Özellikle 7 Haziran seçimleri öncesinde ve sonrasında Kürtlere karşı geliştirilen kapsamlı saldırılar, DAİŞ eliyle geliştirilen katliamlar döneminde İçişleri Bakanlığı görevinde bulunan ve AKP'deki yükselişini, 28 Mart 2006 tarihinde Diyarbakır'da yaşanan ve bölgenin tamamına yayılan serhildanların şiddetle bastırılması ve 7'si çocuk 11 kişinin katledilmesine borçlu olan Ala, gelinen aşamada performansı yeterli görülmeyerek görevden alındı.
Ala'nın yerine göreve getirilen Süleyman Soylu ise, daha militarist icraatları, Kürtlere karşı hakaret dilli ile AKP'de yükselmeye başlayarak, İçişleri Bakanlığı koltuğunu kaptı. AKP'ye katılmadan önce Erdoğan'a yönelik eleştirileri ile bilinen Soylu, 7 Haziran seçimleri öncesi "Allah şahittir ki bütün bedenim kan gölüne dönse de Erdoğan'dan ayrılmayacağım" sözleriyle Erdoğan'a bağlılığını ilan etti.
AKP'ye Çiller'in ruhunu taşıdı
Erdoğan'ın "At üzerinde duramadığını, milletin yüzüne bakamayacağını, paçalarından yolsuzluk akıyor" sözleriyle eleştirilerde bulunan ancak, Kürt karşıtı politikası nedeniyle AKP'de önü açılan Soylu, 1990'lı yıllarda Kürt coğrafyasını kana bulayan Çiller siyasetinden geliyor. 1987-1990 yılları arasında, DYP İstanbul İl Teşkilatı'nın Gençlik Kolları Yönetim Kurulu üyeliği ve teşkilat başkanlığı görevini üstlenen Soylu, 1999'da İstanbul İl Başkanlığı görevine geldi ve 2002 genel seçimleri öncesi milletvekili adayı oluncaya kadar bu görevi yürüttü.
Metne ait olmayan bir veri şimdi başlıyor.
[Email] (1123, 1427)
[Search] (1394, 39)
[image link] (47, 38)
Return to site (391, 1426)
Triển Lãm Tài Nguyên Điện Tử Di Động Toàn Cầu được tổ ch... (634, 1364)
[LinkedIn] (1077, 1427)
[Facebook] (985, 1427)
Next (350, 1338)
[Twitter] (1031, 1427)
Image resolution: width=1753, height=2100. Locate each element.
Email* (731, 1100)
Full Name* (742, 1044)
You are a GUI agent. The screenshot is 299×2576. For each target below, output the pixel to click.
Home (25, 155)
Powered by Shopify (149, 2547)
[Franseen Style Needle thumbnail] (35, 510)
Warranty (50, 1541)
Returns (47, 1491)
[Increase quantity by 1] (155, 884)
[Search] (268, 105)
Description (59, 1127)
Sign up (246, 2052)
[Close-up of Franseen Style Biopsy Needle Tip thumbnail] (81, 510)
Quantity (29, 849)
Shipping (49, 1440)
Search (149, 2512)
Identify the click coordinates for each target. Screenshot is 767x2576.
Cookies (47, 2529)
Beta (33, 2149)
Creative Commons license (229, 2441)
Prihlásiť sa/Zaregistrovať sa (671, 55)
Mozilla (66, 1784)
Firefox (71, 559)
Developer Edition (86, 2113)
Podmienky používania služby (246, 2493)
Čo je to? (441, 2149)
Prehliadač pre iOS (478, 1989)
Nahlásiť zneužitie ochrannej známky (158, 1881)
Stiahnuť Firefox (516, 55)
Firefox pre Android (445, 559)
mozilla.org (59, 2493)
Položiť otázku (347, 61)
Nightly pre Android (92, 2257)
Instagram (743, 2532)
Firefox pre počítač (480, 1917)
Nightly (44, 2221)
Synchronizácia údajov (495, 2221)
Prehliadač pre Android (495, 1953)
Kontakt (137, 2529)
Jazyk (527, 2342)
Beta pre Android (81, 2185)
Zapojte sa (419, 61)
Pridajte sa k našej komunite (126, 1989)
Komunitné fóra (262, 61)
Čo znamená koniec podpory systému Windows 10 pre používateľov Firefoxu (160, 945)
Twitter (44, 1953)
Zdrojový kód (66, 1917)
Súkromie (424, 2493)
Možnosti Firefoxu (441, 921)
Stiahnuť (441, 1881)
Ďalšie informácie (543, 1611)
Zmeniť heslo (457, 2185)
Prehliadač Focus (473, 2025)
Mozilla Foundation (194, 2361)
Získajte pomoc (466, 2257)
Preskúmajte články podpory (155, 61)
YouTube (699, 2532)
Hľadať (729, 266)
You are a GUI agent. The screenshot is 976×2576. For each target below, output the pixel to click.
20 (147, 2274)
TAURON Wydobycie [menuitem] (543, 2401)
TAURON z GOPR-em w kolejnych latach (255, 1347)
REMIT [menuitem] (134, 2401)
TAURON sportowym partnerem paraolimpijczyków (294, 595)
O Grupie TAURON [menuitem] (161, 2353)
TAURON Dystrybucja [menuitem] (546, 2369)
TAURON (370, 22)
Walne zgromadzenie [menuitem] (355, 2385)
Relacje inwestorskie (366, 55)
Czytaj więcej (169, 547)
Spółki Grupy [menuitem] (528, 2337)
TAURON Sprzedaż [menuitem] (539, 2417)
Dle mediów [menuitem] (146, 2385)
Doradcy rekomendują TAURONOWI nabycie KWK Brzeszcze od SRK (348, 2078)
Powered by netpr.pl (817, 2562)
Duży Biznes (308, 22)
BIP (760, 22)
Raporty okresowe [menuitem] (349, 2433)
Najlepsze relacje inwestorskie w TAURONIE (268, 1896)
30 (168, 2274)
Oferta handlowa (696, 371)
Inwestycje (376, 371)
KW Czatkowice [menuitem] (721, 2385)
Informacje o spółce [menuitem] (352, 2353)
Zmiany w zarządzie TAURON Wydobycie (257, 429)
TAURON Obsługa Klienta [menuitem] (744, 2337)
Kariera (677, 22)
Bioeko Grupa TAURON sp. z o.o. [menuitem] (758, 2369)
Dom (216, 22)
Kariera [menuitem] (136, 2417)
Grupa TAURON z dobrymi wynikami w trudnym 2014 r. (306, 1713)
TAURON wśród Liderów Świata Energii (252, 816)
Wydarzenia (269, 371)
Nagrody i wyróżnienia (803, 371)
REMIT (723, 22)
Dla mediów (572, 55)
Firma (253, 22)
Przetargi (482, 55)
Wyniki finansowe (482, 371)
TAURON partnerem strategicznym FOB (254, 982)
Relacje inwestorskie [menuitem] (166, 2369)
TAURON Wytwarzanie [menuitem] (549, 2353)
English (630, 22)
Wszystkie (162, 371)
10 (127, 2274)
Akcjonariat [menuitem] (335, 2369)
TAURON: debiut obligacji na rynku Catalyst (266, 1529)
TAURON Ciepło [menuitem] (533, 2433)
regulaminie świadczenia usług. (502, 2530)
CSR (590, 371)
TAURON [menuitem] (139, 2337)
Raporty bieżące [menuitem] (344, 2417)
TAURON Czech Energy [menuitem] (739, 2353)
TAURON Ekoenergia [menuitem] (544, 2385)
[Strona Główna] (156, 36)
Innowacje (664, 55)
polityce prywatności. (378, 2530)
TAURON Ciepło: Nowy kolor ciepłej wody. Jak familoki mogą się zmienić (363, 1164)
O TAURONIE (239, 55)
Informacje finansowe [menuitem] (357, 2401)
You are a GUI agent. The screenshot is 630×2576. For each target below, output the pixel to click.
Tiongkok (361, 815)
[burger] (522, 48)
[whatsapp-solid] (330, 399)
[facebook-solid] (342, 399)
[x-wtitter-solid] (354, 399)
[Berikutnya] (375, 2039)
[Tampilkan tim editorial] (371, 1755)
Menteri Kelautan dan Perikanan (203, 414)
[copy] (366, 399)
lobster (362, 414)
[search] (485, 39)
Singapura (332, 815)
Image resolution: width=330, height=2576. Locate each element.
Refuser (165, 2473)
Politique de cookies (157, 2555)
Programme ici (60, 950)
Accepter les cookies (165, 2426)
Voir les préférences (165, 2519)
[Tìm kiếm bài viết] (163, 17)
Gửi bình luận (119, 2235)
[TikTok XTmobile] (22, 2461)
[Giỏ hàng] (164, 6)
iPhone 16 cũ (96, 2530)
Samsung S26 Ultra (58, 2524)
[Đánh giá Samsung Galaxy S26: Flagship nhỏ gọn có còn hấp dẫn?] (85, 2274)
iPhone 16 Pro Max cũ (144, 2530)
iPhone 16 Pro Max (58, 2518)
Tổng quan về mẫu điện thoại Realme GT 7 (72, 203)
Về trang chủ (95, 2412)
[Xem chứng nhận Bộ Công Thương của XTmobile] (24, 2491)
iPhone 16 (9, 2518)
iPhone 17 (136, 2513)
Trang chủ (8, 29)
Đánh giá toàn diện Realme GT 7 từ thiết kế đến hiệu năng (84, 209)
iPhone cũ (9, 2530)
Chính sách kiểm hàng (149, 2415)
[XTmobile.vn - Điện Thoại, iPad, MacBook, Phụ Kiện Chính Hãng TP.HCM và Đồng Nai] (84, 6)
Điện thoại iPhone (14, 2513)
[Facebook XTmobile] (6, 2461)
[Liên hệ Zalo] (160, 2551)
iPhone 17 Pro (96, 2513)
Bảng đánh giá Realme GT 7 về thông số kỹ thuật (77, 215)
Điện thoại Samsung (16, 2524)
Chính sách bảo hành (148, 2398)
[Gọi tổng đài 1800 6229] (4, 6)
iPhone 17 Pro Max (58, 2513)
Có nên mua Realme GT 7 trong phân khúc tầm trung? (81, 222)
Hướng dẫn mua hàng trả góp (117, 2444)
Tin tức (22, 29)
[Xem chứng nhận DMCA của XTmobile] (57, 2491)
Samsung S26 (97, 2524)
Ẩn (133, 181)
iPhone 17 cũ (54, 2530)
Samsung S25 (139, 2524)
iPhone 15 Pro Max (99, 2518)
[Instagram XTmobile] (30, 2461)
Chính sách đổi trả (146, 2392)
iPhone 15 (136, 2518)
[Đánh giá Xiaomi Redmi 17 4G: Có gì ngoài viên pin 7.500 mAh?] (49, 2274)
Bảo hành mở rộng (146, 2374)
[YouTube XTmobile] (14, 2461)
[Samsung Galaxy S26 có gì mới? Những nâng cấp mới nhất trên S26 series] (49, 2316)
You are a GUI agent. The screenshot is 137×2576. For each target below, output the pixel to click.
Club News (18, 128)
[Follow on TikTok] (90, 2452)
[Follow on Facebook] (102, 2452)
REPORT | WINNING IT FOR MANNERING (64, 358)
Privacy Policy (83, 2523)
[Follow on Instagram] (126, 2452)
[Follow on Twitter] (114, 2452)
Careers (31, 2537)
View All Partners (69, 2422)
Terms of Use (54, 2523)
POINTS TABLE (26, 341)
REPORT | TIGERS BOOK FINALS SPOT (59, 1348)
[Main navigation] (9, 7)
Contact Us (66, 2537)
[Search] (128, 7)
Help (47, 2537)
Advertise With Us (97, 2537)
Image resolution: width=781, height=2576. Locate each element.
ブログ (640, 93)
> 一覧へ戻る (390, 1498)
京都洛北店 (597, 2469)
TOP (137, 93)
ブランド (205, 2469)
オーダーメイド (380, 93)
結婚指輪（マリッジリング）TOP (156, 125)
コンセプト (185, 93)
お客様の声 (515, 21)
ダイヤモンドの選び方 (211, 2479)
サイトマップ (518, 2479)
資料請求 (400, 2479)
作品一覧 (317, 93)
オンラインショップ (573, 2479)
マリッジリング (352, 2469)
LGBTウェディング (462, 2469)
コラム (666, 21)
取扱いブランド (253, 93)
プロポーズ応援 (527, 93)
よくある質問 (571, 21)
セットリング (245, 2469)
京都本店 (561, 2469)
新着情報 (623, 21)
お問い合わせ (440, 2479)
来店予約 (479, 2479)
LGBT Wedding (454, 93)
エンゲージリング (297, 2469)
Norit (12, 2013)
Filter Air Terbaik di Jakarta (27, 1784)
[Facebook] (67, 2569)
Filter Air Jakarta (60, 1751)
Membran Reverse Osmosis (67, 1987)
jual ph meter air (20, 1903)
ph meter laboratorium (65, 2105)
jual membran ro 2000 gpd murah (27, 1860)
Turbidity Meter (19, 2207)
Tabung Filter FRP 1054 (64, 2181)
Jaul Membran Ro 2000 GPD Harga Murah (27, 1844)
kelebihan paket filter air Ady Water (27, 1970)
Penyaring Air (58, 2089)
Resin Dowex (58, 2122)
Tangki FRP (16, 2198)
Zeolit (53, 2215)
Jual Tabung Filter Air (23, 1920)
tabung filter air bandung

Soylu o dönem, Çiller'in "genç gözdelerinden" biri olarak tanımlanıyordu.
Ağar'ın halefi
DYP'nin 22 Temmuz 2007 Genel Seçimleri öncesinde ANAP'la birleşme çabaları esnasında Demokrat Parti (DP) ismini alarak girdiği seçimlerde baraj altında kalması sonrasında Mehmet Ağar'ın istifasının ardından yapılan olağanüstü genel kurulun üçüncü turunda Soylu, geçerli 800 oyun 529'unu alarak genel başkanlığa seçildi. Böylece Çiller'in yanı sıra, Kürtlere karşı "bin operasyon" yapmakla övünen Ağar'ın yerine geçti. Ağar'ın ardılı Soylu, DP'de gördüğü stajın ardından bu kez soluğu AKP'de aldı.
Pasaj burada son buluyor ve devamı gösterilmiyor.